Copy these records line for line, without changing anything.

--------------------

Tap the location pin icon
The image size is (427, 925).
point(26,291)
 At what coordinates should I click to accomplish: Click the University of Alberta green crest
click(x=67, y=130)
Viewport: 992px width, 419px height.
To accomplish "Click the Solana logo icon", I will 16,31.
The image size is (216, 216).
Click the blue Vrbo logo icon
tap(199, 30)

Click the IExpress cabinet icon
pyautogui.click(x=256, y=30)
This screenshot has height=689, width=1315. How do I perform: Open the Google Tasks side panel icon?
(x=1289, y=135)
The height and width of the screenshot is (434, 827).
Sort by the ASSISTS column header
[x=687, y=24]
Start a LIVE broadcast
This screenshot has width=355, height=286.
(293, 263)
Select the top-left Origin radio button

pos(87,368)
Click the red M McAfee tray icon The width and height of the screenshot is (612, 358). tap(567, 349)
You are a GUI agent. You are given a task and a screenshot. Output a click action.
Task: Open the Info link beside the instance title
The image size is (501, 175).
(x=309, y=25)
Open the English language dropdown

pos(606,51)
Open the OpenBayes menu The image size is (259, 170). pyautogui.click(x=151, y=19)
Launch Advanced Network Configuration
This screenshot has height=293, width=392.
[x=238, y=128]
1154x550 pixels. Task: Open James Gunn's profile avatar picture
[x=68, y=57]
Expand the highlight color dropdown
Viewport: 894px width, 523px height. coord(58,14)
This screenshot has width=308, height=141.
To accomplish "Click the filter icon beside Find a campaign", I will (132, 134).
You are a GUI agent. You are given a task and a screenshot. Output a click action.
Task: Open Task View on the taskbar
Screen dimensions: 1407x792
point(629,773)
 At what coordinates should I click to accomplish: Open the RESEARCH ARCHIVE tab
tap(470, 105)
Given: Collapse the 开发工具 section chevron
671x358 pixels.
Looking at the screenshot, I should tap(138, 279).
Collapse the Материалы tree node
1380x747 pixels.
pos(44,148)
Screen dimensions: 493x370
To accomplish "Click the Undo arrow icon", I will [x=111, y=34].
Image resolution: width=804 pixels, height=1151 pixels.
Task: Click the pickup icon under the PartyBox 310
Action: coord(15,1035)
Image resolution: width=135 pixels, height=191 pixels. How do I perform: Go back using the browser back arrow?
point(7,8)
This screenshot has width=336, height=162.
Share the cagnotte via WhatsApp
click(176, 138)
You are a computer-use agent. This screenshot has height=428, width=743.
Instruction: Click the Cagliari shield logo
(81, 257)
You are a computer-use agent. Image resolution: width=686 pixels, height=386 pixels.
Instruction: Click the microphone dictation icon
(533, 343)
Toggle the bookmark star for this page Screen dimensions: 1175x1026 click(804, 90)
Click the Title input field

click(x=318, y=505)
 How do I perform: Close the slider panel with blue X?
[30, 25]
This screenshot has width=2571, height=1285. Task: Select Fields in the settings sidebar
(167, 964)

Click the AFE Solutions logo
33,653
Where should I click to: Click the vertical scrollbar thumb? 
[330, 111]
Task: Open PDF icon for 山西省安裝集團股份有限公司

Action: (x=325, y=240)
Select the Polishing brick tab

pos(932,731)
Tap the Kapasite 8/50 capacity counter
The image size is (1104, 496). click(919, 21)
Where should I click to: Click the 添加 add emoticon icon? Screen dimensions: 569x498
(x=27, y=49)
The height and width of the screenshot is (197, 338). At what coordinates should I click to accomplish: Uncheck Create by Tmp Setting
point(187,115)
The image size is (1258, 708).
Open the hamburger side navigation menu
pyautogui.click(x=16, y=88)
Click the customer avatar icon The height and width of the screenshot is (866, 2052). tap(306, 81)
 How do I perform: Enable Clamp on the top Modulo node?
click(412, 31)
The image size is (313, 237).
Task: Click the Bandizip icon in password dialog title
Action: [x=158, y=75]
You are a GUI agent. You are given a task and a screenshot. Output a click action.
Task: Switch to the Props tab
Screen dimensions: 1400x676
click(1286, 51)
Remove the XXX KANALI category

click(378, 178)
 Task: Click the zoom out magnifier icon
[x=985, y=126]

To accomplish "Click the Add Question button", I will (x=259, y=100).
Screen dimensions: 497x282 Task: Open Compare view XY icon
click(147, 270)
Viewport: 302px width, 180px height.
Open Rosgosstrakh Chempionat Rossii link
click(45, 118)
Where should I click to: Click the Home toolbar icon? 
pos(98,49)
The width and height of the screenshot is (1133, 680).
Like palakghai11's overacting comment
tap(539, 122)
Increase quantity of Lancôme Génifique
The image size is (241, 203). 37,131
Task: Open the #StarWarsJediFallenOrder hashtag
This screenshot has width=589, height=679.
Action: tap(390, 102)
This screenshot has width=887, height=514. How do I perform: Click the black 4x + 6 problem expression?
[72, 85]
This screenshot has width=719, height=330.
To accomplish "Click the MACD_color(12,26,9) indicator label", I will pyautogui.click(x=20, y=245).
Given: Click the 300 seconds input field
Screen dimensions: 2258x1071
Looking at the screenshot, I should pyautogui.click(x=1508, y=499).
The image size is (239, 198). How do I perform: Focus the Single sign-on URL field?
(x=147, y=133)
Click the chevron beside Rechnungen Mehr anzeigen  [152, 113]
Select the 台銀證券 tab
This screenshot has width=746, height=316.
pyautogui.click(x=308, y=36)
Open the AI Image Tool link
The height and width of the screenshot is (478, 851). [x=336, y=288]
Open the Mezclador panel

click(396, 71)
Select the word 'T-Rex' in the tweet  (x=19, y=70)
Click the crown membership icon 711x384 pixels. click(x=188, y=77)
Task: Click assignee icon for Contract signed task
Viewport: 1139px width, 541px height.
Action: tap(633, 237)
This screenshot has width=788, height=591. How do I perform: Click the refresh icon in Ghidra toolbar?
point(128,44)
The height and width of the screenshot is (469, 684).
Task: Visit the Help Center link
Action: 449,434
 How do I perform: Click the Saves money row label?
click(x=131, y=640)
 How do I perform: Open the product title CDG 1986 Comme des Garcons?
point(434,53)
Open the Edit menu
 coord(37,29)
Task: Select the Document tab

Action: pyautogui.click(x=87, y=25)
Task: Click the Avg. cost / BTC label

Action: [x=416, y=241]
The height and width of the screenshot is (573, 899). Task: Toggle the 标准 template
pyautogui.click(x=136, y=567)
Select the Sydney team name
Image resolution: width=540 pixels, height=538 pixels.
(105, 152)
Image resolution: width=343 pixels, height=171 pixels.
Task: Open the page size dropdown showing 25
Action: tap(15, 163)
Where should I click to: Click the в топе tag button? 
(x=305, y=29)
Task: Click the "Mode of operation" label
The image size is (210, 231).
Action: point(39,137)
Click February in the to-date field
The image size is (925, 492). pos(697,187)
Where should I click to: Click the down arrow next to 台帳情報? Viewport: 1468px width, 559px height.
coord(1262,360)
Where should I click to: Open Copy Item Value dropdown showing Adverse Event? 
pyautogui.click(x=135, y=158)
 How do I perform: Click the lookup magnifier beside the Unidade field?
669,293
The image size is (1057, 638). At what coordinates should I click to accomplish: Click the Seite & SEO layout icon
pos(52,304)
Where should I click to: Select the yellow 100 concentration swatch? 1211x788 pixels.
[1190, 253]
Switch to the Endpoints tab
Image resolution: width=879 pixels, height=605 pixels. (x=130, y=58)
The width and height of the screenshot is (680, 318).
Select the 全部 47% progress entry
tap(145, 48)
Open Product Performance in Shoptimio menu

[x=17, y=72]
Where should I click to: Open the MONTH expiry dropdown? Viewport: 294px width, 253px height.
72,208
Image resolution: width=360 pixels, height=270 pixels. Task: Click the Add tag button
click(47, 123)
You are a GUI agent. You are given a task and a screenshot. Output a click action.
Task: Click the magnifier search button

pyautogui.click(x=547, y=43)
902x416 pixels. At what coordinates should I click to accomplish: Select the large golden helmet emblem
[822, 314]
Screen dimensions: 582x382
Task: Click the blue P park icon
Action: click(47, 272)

--------------------

• [Task result]:
Tap the location pin icon
The image size is (427, 925).
point(26,291)
 At what coordinates should I click to accomplish: Click the University of Alberta green crest
click(x=67, y=130)
Viewport: 992px width, 419px height.
To accomplish "Click the Solana logo icon", I will 16,31.
The image size is (216, 216).
Click the blue Vrbo logo icon
tap(199, 30)

Click the IExpress cabinet icon
pyautogui.click(x=256, y=30)
This screenshot has height=689, width=1315. How do I perform: Open the Google Tasks side panel icon?
(x=1289, y=135)
The height and width of the screenshot is (434, 827).
Sort by the ASSISTS column header
[x=687, y=24]
Start a LIVE broadcast
This screenshot has width=355, height=286.
(293, 263)
Select the top-left Origin radio button

pos(87,368)
Click the red M McAfee tray icon The width and height of the screenshot is (612, 358). tap(567, 349)
You are a GUI agent. You are given a task and a screenshot. Output a click action.
Task: Open the Info link beside the instance title
The image size is (501, 175).
(x=309, y=25)
Open the English language dropdown

pos(606,51)
Open the OpenBayes menu The image size is (259, 170). pyautogui.click(x=151, y=19)
Launch Advanced Network Configuration
This screenshot has height=293, width=392.
[x=238, y=128]
1154x550 pixels. Task: Open James Gunn's profile avatar picture
[x=68, y=57]
Expand the highlight color dropdown
Viewport: 894px width, 523px height. coord(58,14)
This screenshot has width=308, height=141.
To accomplish "Click the filter icon beside Find a campaign", I will (132, 134).
You are a GUI agent. You are given a task and a screenshot. Output a click action.
Task: Open Task View on the taskbar
Screen dimensions: 1407x792
point(629,773)
 At what coordinates should I click to accomplish: Open the RESEARCH ARCHIVE tab
tap(470, 105)
Given: Collapse the 开发工具 section chevron
671x358 pixels.
Looking at the screenshot, I should tap(138, 279).
Collapse the Материалы tree node
1380x747 pixels.
pos(44,148)
Screen dimensions: 493x370
To accomplish "Click the Undo arrow icon", I will [x=111, y=34].
Image resolution: width=804 pixels, height=1151 pixels.
Task: Click the pickup icon under the PartyBox 310
Action: coord(15,1035)
Image resolution: width=135 pixels, height=191 pixels. How do I perform: Go back using the browser back arrow?
point(7,8)
This screenshot has width=336, height=162.
Share the cagnotte via WhatsApp
click(176, 138)
You are a computer-use agent. This screenshot has height=428, width=743.
Instruction: Click the Cagliari shield logo
(81, 257)
You are a computer-use agent. Image resolution: width=686 pixels, height=386 pixels.
Instruction: Click the microphone dictation icon
(533, 343)
Toggle the bookmark star for this page Screen dimensions: 1175x1026 click(804, 90)
Click the Title input field

click(x=318, y=505)
 How do I perform: Close the slider panel with blue X?
[30, 25]
This screenshot has width=2571, height=1285. Task: Select Fields in the settings sidebar
(167, 964)

Click the AFE Solutions logo
33,653
Where should I click to: Click the vertical scrollbar thumb? 
[330, 111]
Task: Open PDF icon for 山西省安裝集團股份有限公司

Action: (x=325, y=240)
Select the Polishing brick tab

pos(932,731)
Tap the Kapasite 8/50 capacity counter
The image size is (1104, 496). click(919, 21)
Where should I click to: Click the 添加 add emoticon icon? Screen dimensions: 569x498
(x=27, y=49)
The height and width of the screenshot is (197, 338). At what coordinates should I click to accomplish: Uncheck Create by Tmp Setting
point(187,115)
The image size is (1258, 708).
Open the hamburger side navigation menu
pyautogui.click(x=16, y=88)
Click the customer avatar icon The height and width of the screenshot is (866, 2052). tap(306, 81)
 How do I perform: Enable Clamp on the top Modulo node?
click(412, 31)
The image size is (313, 237).
Task: Click the Bandizip icon in password dialog title
Action: [x=158, y=75]
You are a GUI agent. You are given a task and a screenshot. Output a click action.
Task: Switch to the Props tab
Screen dimensions: 1400x676
click(1286, 51)
Remove the XXX KANALI category

click(378, 178)
 Task: Click the zoom out magnifier icon
[x=985, y=126]

To accomplish "Click the Add Question button", I will (x=259, y=100).
Screen dimensions: 497x282 Task: Open Compare view XY icon
click(147, 270)
Viewport: 302px width, 180px height.
Open Rosgosstrakh Chempionat Rossii link
click(45, 118)
Where should I click to: Click the Home toolbar icon? 
pos(98,49)
The width and height of the screenshot is (1133, 680).
Like palakghai11's overacting comment
tap(539, 122)
Increase quantity of Lancôme Génifique
The image size is (241, 203). 37,131
Task: Open the #StarWarsJediFallenOrder hashtag
This screenshot has width=589, height=679.
Action: tap(390, 102)
This screenshot has width=887, height=514. How do I perform: Click the black 4x + 6 problem expression?
[72, 85]
This screenshot has width=719, height=330.
To accomplish "Click the MACD_color(12,26,9) indicator label", I will pyautogui.click(x=20, y=245).
Given: Click the 300 seconds input field
Screen dimensions: 2258x1071
Looking at the screenshot, I should pyautogui.click(x=1508, y=499).
The image size is (239, 198). How do I perform: Focus the Single sign-on URL field?
(x=147, y=133)
Click the chevron beside Rechnungen Mehr anzeigen  [152, 113]
Select the 台銀證券 tab
This screenshot has width=746, height=316.
pyautogui.click(x=308, y=36)
Open the AI Image Tool link
The height and width of the screenshot is (478, 851). [x=336, y=288]
Open the Mezclador panel

click(396, 71)
Select the word 'T-Rex' in the tweet  (x=19, y=70)
Click the crown membership icon 711x384 pixels. click(x=188, y=77)
Task: Click assignee icon for Contract signed task
Viewport: 1139px width, 541px height.
Action: tap(633, 237)
This screenshot has width=788, height=591. How do I perform: Click the refresh icon in Ghidra toolbar?
point(128,44)
The height and width of the screenshot is (469, 684).
Task: Visit the Help Center link
Action: 449,434
 How do I perform: Click the Saves money row label?
click(x=131, y=640)
 How do I perform: Open the product title CDG 1986 Comme des Garcons?
point(434,53)
Open the Edit menu
 coord(37,29)
Task: Select the Document tab

Action: pyautogui.click(x=87, y=25)
Task: Click the Avg. cost / BTC label

Action: [x=416, y=241]
The height and width of the screenshot is (573, 899). Task: Toggle the 标准 template
pyautogui.click(x=136, y=567)
Select the Sydney team name
Image resolution: width=540 pixels, height=538 pixels.
(105, 152)
Image resolution: width=343 pixels, height=171 pixels.
Task: Open the page size dropdown showing 25
Action: tap(15, 163)
Where should I click to: Click the в топе tag button? 
(x=305, y=29)
Task: Click the "Mode of operation" label
The image size is (210, 231).
Action: point(39,137)
Click February in the to-date field
The image size is (925, 492). pos(697,187)
Where should I click to: Click the down arrow next to 台帳情報? Viewport: 1468px width, 559px height.
coord(1262,360)
Where should I click to: Open Copy Item Value dropdown showing Adverse Event? 
pyautogui.click(x=135, y=158)
 How do I perform: Click the lookup magnifier beside the Unidade field?
669,293
The image size is (1057, 638). At what coordinates should I click to accomplish: Click the Seite & SEO layout icon
pos(52,304)
Where should I click to: Select the yellow 100 concentration swatch? 1211x788 pixels.
[1190, 253]
Switch to the Endpoints tab
Image resolution: width=879 pixels, height=605 pixels. (x=130, y=58)
The width and height of the screenshot is (680, 318).
Select the 全部 47% progress entry
tap(145, 48)
Open Product Performance in Shoptimio menu

[x=17, y=72]
Where should I click to: Open the MONTH expiry dropdown? Viewport: 294px width, 253px height.
72,208
Image resolution: width=360 pixels, height=270 pixels. Task: Click the Add tag button
click(47, 123)
You are a GUI agent. You are given a task and a screenshot. Output a click action.
Task: Click the magnifier search button

pyautogui.click(x=547, y=43)
902x416 pixels. At what coordinates should I click to accomplish: Select the large golden helmet emblem
[822, 314]
Screen dimensions: 582x382
Task: Click the blue P park icon
Action: click(47, 272)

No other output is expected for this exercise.